The pungency of garlic and fresh ginger give this chicken a very distinctive flavor, characteristic of many recipes from the kitchens of New York party caterers, who often serve this dish as part of an Oriental-style buffet. The chicken can be served with non-Oriental foods, however, and is particularly compatible with fruit.

Mincing ingredients for the marinade is standard processor procedure since garlic, shallots, ginger and parsnip are added to the machine with the motor running, then processed continually until they are minced.

Liquids are added and the mixture is processed into a thick puree, which goes directly from the food processor into the roasting pan.

THAI-ROASTED CHICKEN

1/4 cup stemmed cilantro leaves

2 (4-inch) pieces fresh ginger root, peeled

12 medium cloves garlic, peeled

8 medium shallots, peeled

1 medium parsnip, peeled and cubed

1 cup canned cream of coconut or coconut milk

1/2 cup dark brown sugar, packed

1/4 cup light soy sauce

5 tablespoons sesame oil

2 whole chicken breasts, split and quartered

6 whole chicken legs, cut into 2 parts

Insert metal blade in dry food processor. Process cilantro until minced. Wrap and reserve for garnish. Cut ginger into 1-inch chunks and add to machine with motor on. While machine is running, add garlic, shallots and parsnip. Process until minced.

Add coconut milk, brown sugar, soy sauce and sesame oil to container and process to make thick puree. Rinse chicken, pat dry with paper towels and place, skin-side up, in roasting pan.

Pour puree over chicken. Cover and refrigerate overnight.

Adjust oven rack to lowest position. Uncover and bake chicken at 375 degrees 1 1/2 hours, until topping mixture becomes slightly dry. Carefully transfer chicken to foil-lined broiler tray, taking care not to disturb topping. Broil, watching chicken carefully, until crisp and browned. Garnish with chopped cilantro. Serve at room temperature. Makes 8 servings.

STORED DATA
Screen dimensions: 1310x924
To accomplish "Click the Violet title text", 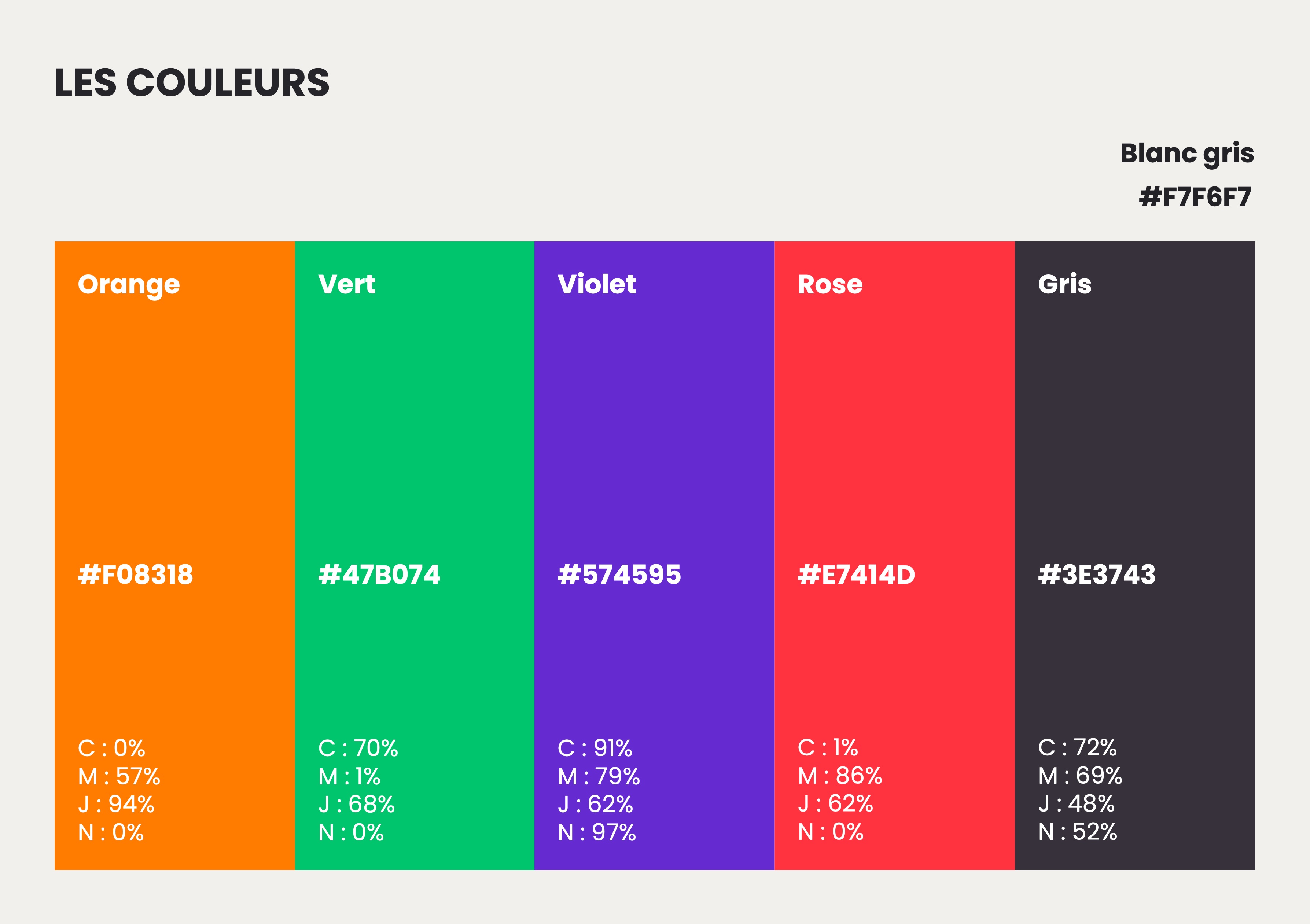I will click(597, 284).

WHAT TO WORK ON
- A) In the Thai-roasted chicken recipe, why does the chicken have such a distinctive flavor?
- B) According to the Thai-roasted chicken recipe, at what temperature and for how long is the chicken baked?
- C) From the Thai-roasted chicken recipe, reproduce the passage starting at "Insert metal blade" and ending at "and refrigerate overnight.", swapping "sesame oil" for "peanut oil".

THE ANSWERS
- A) The chicken gets its distinctive flavor from the pungency of the garlic and fresh ginger.

- B) At 375 degrees for 1 1/2 hours.

- C)
Insert metal blade in dry food processor. Process cilantro until minced. Wrap and reserve for garnish. Cut ginger into 1-inch chunks and add to machine with motor on. While machine is running, add garlic, shallots and parsnip. Process until minced.

Add coconut milk, brown sugar, soy sauce and peanut oil to container and process to make thick puree. Rinse chicken, pat dry with paper towels and place, skin-side up, in roasting pan.

Pour puree over chicken. Cover and refrigerate overnight.